Na powstanie wielokilometrowych korków przy dojeździe do Dover złożyło się kilka czynników - większa o około 15 proc. niż się spodziewano liczba pojazdów chcących wjechać na promy, co ma związek z początkiem przerwy wielkanocnej w brytyjskich szkołach, zła pogoda na kanale La Manche, która utrudnia ruch promowy, a także zdaniem władz portu, zbyt mała liczba francuskich funkcjonariuszy straży granicznej.

Kolejki zaczęły powstawać w nocy z piątku na sobotę, a w sobotę od rana jeszcze się wydłużały. Ponad 20 autokarów skierowano na pobliski parking, gdzie stały one przez całą noc. Jak opowiadali brytyjskim mediom niektórzy pasażerowie, czekali oni na wjazd do portu promowego nawet 12-14 godzin.

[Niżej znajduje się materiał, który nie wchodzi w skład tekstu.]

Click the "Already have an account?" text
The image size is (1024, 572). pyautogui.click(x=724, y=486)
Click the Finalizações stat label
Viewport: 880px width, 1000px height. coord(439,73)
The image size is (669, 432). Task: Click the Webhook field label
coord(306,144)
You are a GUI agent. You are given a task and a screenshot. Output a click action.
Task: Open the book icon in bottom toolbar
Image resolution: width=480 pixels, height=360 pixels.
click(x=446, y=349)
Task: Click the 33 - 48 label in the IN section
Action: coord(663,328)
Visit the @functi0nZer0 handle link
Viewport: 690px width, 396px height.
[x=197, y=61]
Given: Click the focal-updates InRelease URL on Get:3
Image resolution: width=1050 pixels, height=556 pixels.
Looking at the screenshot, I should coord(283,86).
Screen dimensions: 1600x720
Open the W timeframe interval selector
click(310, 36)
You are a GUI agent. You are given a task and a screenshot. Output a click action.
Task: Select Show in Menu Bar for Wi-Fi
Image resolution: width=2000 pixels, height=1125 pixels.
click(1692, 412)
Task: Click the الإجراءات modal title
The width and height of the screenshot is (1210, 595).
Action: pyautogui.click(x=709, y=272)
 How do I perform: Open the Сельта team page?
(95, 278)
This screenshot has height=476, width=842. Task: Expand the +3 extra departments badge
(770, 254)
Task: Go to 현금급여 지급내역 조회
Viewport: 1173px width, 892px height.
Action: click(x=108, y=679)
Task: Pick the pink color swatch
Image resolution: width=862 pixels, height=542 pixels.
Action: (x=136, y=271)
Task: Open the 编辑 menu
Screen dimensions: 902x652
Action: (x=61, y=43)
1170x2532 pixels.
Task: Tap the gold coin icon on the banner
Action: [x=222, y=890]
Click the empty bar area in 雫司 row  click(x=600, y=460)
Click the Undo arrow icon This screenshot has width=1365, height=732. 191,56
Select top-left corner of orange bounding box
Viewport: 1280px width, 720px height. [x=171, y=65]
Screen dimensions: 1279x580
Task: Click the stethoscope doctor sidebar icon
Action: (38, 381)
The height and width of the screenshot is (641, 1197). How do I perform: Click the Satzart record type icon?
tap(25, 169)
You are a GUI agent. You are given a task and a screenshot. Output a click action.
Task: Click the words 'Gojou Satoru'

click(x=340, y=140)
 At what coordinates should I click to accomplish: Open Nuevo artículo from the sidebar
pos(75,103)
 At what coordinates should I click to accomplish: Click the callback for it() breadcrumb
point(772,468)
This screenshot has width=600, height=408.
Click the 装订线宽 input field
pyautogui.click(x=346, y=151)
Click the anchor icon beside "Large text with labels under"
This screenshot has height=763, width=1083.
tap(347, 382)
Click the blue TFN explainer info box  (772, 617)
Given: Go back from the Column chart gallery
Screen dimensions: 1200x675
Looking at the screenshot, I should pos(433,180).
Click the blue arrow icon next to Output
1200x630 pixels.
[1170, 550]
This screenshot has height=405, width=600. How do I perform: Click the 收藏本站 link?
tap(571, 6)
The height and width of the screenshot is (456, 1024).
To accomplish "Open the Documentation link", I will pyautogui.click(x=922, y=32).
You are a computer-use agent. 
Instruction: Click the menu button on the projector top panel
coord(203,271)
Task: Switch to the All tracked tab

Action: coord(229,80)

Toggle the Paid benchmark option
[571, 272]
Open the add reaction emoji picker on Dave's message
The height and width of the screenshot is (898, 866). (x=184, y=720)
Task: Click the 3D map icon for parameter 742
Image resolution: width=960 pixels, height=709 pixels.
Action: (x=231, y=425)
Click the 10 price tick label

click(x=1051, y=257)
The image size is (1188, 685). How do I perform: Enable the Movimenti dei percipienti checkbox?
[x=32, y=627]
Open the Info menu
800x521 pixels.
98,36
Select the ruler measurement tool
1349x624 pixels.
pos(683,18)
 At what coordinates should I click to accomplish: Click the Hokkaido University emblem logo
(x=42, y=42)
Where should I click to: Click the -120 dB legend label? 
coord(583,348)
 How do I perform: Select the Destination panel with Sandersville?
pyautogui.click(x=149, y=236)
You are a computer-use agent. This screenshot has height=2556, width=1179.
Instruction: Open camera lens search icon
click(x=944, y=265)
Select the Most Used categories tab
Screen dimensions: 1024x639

Jednak w sobotę po południu czas oczekiwania na wjazd wyraźnie się skrócił - do około dwóch godzin. Jak poinformował szef portu w Dover Doug Bannister, ponieważ na przeprawy promowe w niedzielę nie ma pełnego obłożenia, ma on nadzieję, że przez noc z soboty na niedzielę lub najpóźniej w niedzielę rano kolejka oczekujących na wjazd zostanie całkowicie rozładowana.